* Consigne donnée 1
D'après le texte fourni, à quels médias Nicolas Sarkozy a-t-il accordé une interview ?
* Consigne donnée 2
Recopiez, s'il vous plaît, le passage du texte fourni de « Mis en examen » à « The Conversation France. ».
* Consigne donnée 3
Indiquez si chacune des affirmations suivantes concorde avec le texte fourni, en répondant par oui ou non et en citant les mots décisifs du texte. (a) Les juges d'instruction s'appellent Claire Thépaut et Patricia Simon. (b) Selon Rodolphe Bosselut, les chefs de mise en examen visent des infractions mineures. (c) Nicolas Sarkozy a été mis en examen dans la nuit du 1er au 2 juillet.

* Texte fourni
☆ ☆ ☆ ☆

Deux en un
Le choc Sarkozy : et maintenant qu’attendre de la bataille de com’ qui s’ouvre avec la bataille judiciaire ?
Mis en examen pour "trafic d'influence", "recel de violation du secret professionnel" et "corruption active" dans la nuit du 1er au 2 juillet, Nicolas Sarkozy a décidé de porter cette bataille judiciaire sur le terrain médiatique en accordant une interview à TF1 et Europe 1. Que peut-il gagner à ouvrir ce nouveau front ? Quelles armes les différents protagonistes de cette affaire auront-ils alors intérêt à dégainer ?
Rodolphe Bosselut
Rodolphe Bosselut est avocat à la cour. Il intervient régulièrement dans les médias.
Eric De Montgolfier
Arnaud Mercier
Arnaud Mercier est professeur en sciences de l'information et de la communication à l'Institut Français de Presse, à l'université Paris-Panthéon-Assas. Responsable de la Licence information communication de l'IFP et chercheur au CARISM, il est aussi président du site d'information The Conversation France.
Il est l'auteur de La communication politique (CNRS Editions, 2008) et Le journalisme(CNRS Editions, 2009), Médias et opinion publique (CNRS éditions, 2012).
Patricia Chapelotte
Patricia Chapelotte est directrice générale d’Hopscotch Décideurs, Présidente du club Femmes d’Influence et Présidente et créatrice du Prix de la Femme d’Influence. Experte en communication d’influence, elle est engagée pour l’entrepreneuriat et pour la cause des femmes
Les trois motifs de mise en examen retenus par les juges d'instruction Claire Thépaut et Patricia Simon à l'encontre de Nicolas Sarkozy sont lourds : "trafic d'influence", "recel de violation du secret professionnel" et "corruption active". Quels éléments et preuves la justice devra-t-elle produire pour justifier ces motifs ? En quoi cela s'avèrera-t-il plus compliqué que si le seul "trafic d'influence" avait été retenu ?
Rodolphe Bosselut : Ce sont des chefs de mise en examen lourds, visant des infractions graves. Il me semble qu'ils ne sont fondés que sur la base d'écoutes téléphoniques que Nicolas Sarkozy et les autres personnes mises en examen entendent combattre et contester avec véhémence.

☆ ☆ ☆ ☆

* Entrées fournies
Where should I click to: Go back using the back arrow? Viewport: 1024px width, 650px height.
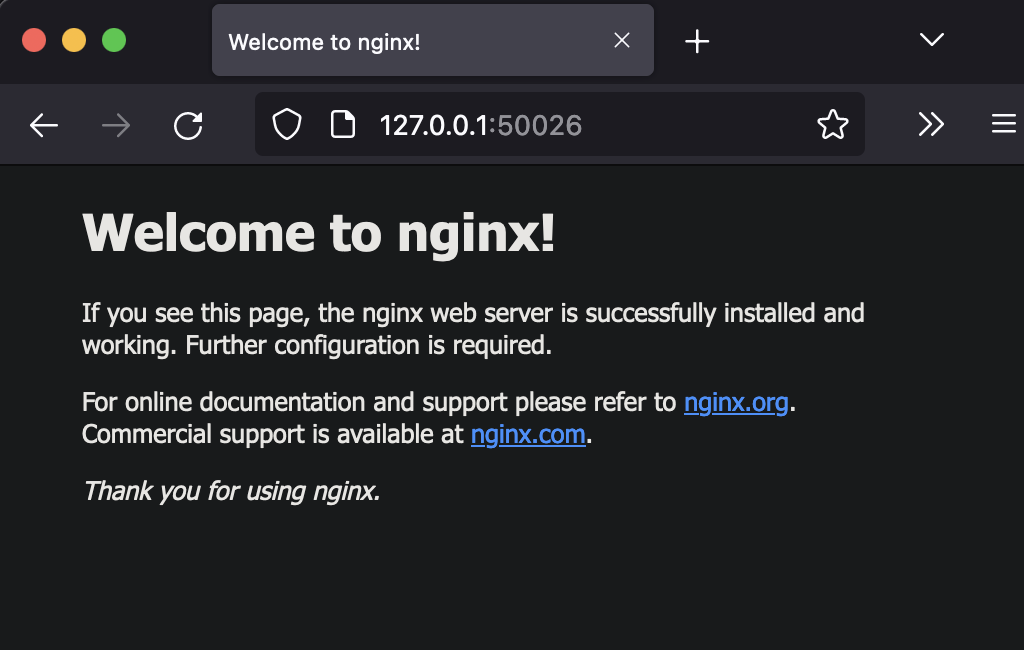(44, 125)
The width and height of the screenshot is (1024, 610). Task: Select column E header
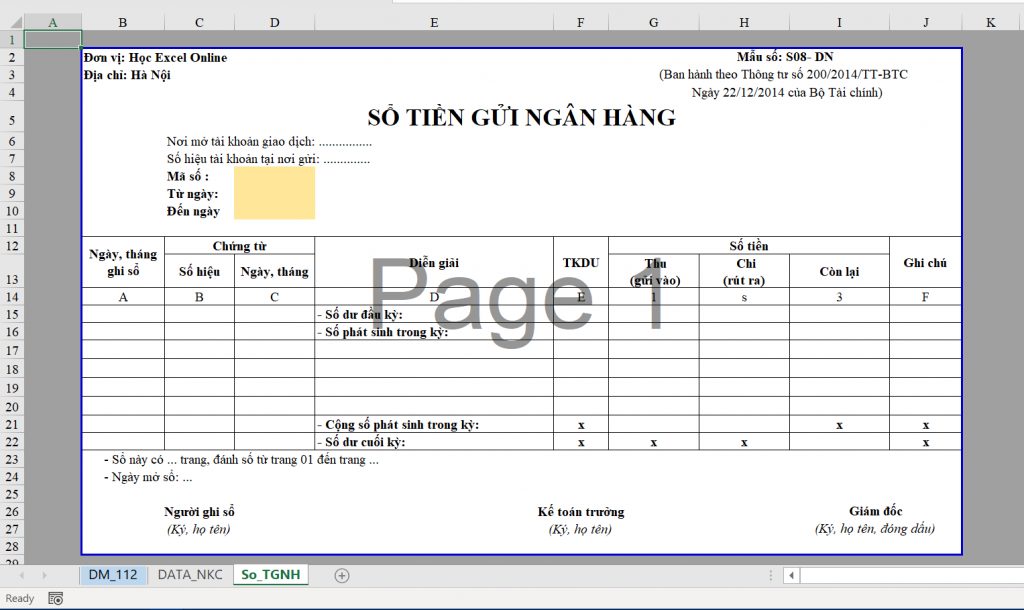[433, 22]
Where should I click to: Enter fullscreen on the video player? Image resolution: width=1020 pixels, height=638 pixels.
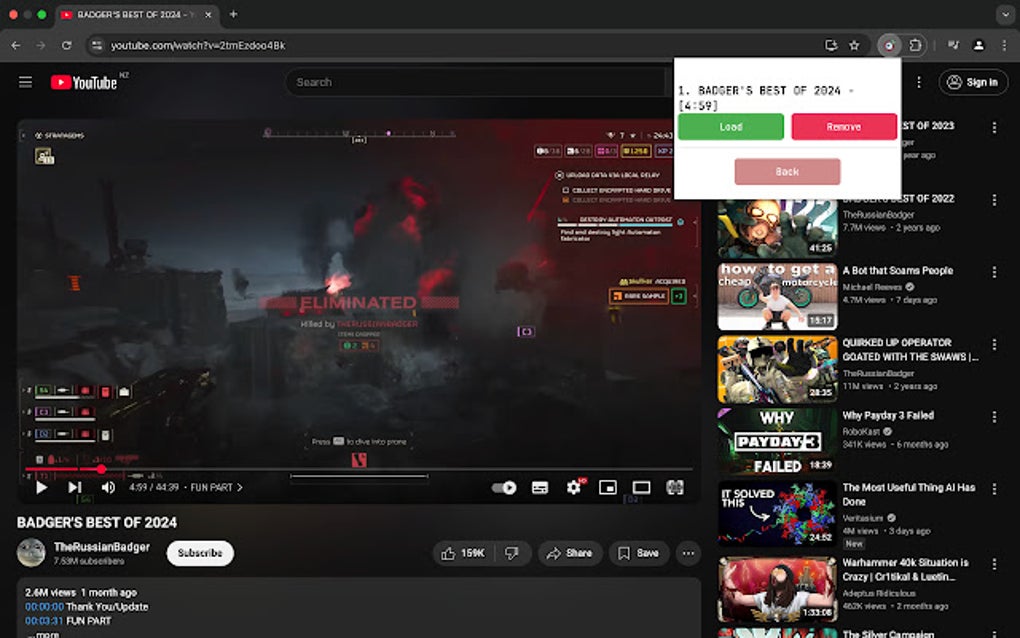[x=675, y=487]
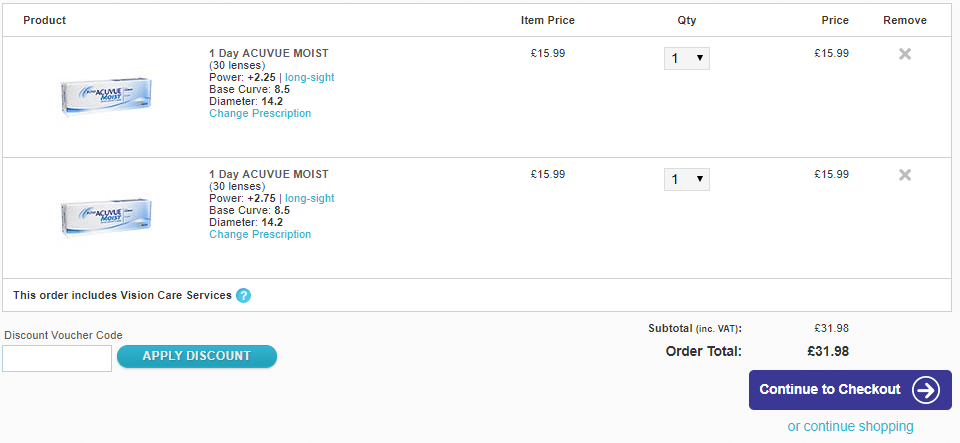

☆ ☆ ☆ ☆

* Résultat attendu 1
À TF1 et Europe 1.

* Résultat attendu 2
Mis en examen pour "trafic d'influence", "recel de violation du secret professionnel" et "corruption active" dans la nuit du 1er au 2 juillet, Nicolas Sarkozy a décidé de porter cette bataille judiciaire sur le terrain médiatique en accordant une interview à TF1 et Europe 1. Que peut-il gagner à ouvrir ce nouveau front ? Quelles armes les différents protagonistes de cette affaire auront-ils alors intérêt à dégainer ?
Rodolphe Bosselut
Rodolphe Bosselut est avocat à la cour. Il intervient régulièrement dans les médias.
Eric De Montgolfier
Arnaud Mercier
Arnaud Mercier est professeur en sciences de l'information et de la communication à l'Institut Français de Presse, à l'université Paris-Panthéon-Assas. Responsable de la Licence information communication de l'IFP et chercheur au CARISM, il est aussi président du site d'information The Conversation France.

* Résultat attendu 3
(a) Oui : « les juges d'instruction Claire Thépaut et Patricia Simon »
(b) Non : « Ce sont des chefs de mise en examen lourds, visant des infractions graves. »
(c) Oui : « dans la nuit du 1er au 2 juillet »